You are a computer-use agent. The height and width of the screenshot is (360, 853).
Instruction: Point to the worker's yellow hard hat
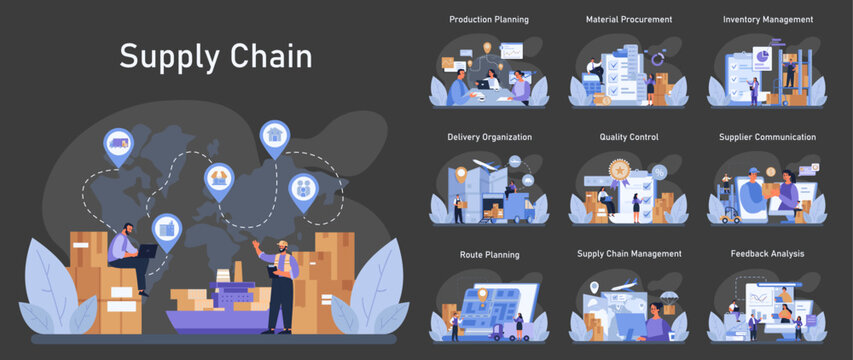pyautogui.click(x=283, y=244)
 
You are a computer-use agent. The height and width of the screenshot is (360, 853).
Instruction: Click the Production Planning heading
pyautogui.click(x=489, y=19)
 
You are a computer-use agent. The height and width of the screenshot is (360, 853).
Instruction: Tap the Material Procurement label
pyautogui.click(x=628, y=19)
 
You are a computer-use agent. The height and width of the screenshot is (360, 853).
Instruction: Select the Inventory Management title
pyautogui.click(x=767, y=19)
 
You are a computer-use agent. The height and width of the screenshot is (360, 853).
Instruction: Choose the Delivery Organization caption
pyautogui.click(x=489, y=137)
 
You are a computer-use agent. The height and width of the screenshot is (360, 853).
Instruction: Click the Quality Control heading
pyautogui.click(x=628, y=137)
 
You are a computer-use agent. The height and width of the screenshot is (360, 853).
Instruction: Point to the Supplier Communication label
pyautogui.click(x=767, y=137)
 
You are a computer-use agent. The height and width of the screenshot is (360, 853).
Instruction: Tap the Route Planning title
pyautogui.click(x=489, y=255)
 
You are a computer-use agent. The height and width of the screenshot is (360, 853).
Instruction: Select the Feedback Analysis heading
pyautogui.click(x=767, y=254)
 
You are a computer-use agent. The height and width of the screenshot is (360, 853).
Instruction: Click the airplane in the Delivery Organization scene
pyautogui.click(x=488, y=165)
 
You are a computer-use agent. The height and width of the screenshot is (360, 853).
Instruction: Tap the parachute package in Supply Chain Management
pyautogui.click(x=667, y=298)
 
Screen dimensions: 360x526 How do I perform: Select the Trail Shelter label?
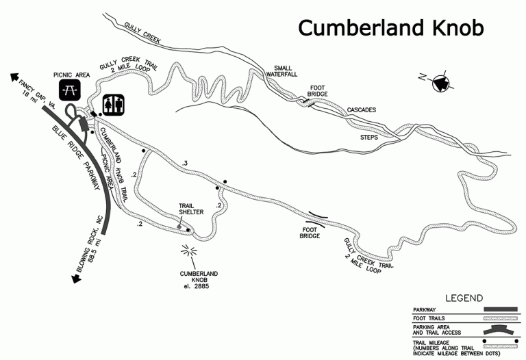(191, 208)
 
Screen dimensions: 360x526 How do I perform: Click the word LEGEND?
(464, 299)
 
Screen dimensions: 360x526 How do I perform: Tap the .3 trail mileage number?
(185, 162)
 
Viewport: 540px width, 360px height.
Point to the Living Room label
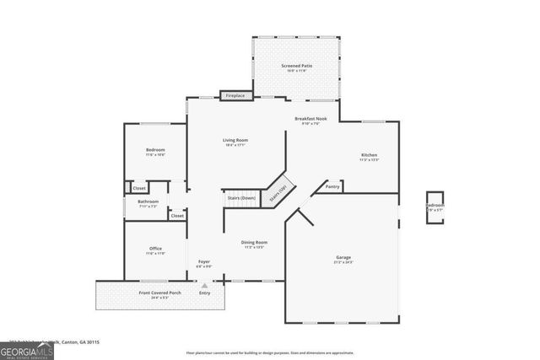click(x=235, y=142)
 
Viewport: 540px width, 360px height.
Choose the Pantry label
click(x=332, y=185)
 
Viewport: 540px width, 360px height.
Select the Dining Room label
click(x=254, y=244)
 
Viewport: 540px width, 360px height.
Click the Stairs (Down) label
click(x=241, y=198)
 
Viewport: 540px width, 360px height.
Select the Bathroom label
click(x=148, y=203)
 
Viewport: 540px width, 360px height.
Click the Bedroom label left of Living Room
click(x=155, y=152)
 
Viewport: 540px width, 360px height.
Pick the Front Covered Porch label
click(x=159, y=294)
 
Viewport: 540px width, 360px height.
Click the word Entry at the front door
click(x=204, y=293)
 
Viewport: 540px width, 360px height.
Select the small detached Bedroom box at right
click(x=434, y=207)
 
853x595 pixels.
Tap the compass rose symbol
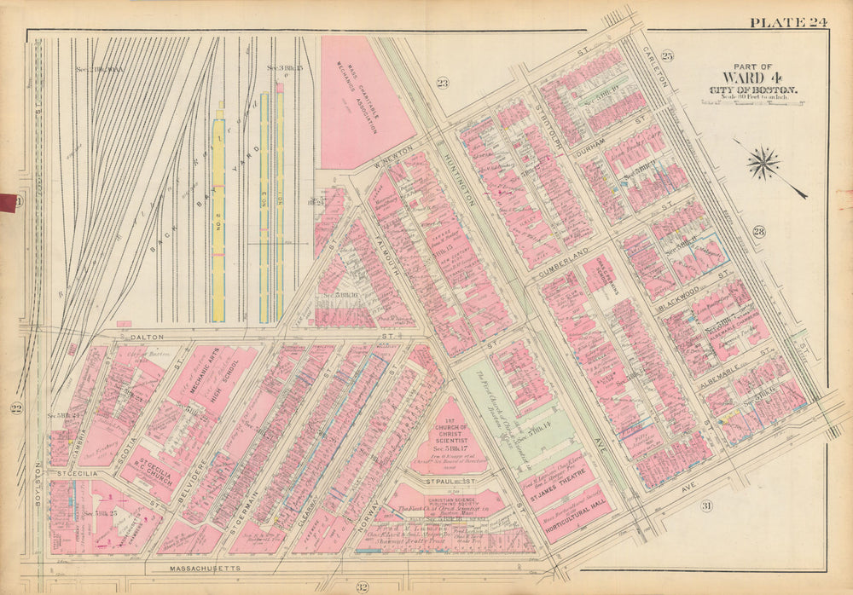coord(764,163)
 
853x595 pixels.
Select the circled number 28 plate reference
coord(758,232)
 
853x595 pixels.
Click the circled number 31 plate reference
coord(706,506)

# WRITTEN INSTRUCTION
Recast every line of the material above as a JSON list of strings, one string per line, with blank lines omitted. Leave the pictures out of the list.

# WRITTEN ANSWER
[
  "You are a computer-use agent. The height and width of the screenshot is (360, 853).",
  "Instruction: Point to the worker's yellow hard hat",
  "pyautogui.click(x=283, y=244)",
  "You are a computer-use agent. The height and width of the screenshot is (360, 853).",
  "Instruction: Click the Production Planning heading",
  "pyautogui.click(x=489, y=19)",
  "You are a computer-use agent. The height and width of the screenshot is (360, 853).",
  "Instruction: Tap the Material Procurement label",
  "pyautogui.click(x=628, y=19)",
  "You are a computer-use agent. The height and width of the screenshot is (360, 853).",
  "Instruction: Select the Inventory Management title",
  "pyautogui.click(x=767, y=19)",
  "You are a computer-use agent. The height and width of the screenshot is (360, 853).",
  "Instruction: Choose the Delivery Organization caption",
  "pyautogui.click(x=489, y=137)",
  "You are a computer-use agent. The height and width of the screenshot is (360, 853).",
  "Instruction: Click the Quality Control heading",
  "pyautogui.click(x=628, y=137)",
  "You are a computer-use agent. The height and width of the screenshot is (360, 853).",
  "Instruction: Point to the Supplier Communication label",
  "pyautogui.click(x=767, y=137)",
  "You are a computer-use agent. The height and width of the screenshot is (360, 853).",
  "Instruction: Tap the Route Planning title",
  "pyautogui.click(x=489, y=255)",
  "You are a computer-use agent. The height and width of the screenshot is (360, 853).",
  "Instruction: Select the Feedback Analysis heading",
  "pyautogui.click(x=767, y=254)",
  "You are a computer-use agent. The height and width of the screenshot is (360, 853).",
  "Instruction: Click the airplane in the Delivery Organization scene",
  "pyautogui.click(x=488, y=165)",
  "You are a computer-use agent. The height and width of the screenshot is (360, 853).",
  "Instruction: Tap the parachute package in Supply Chain Management",
  "pyautogui.click(x=667, y=298)",
  "Screen dimensions: 360x526 How do I perform: Select the Trail Shelter label?",
  "(191, 208)",
  "Screen dimensions: 360x526 How do I perform: Click the word LEGEND?",
  "(464, 299)",
  "Screen dimensions: 360x526 How do I perform: Tap the .3 trail mileage number?",
  "(185, 162)",
  "Viewport: 540px width, 360px height.",
  "Point to the Living Room label",
  "click(x=235, y=142)",
  "Viewport: 540px width, 360px height.",
  "Choose the Pantry label",
  "click(x=332, y=185)",
  "Viewport: 540px width, 360px height.",
  "Select the Dining Room label",
  "click(x=254, y=244)",
  "Viewport: 540px width, 360px height.",
  "Click the Stairs (Down) label",
  "click(x=241, y=198)",
  "Viewport: 540px width, 360px height.",
  "Select the Bathroom label",
  "click(x=148, y=203)",
  "Viewport: 540px width, 360px height.",
  "Click the Bedroom label left of Living Room",
  "click(x=155, y=152)",
  "Viewport: 540px width, 360px height.",
  "Pick the Front Covered Porch label",
  "click(x=159, y=294)",
  "Viewport: 540px width, 360px height.",
  "Click the word Entry at the front door",
  "click(x=204, y=293)",
  "Viewport: 540px width, 360px height.",
  "Select the small detached Bedroom box at right",
  "click(x=434, y=207)",
  "853x595 pixels.",
  "Tap the compass rose symbol",
  "coord(764,163)",
  "853x595 pixels.",
  "Select the circled number 28 plate reference",
  "coord(758,232)",
  "853x595 pixels.",
  "Click the circled number 31 plate reference",
  "coord(706,506)"
]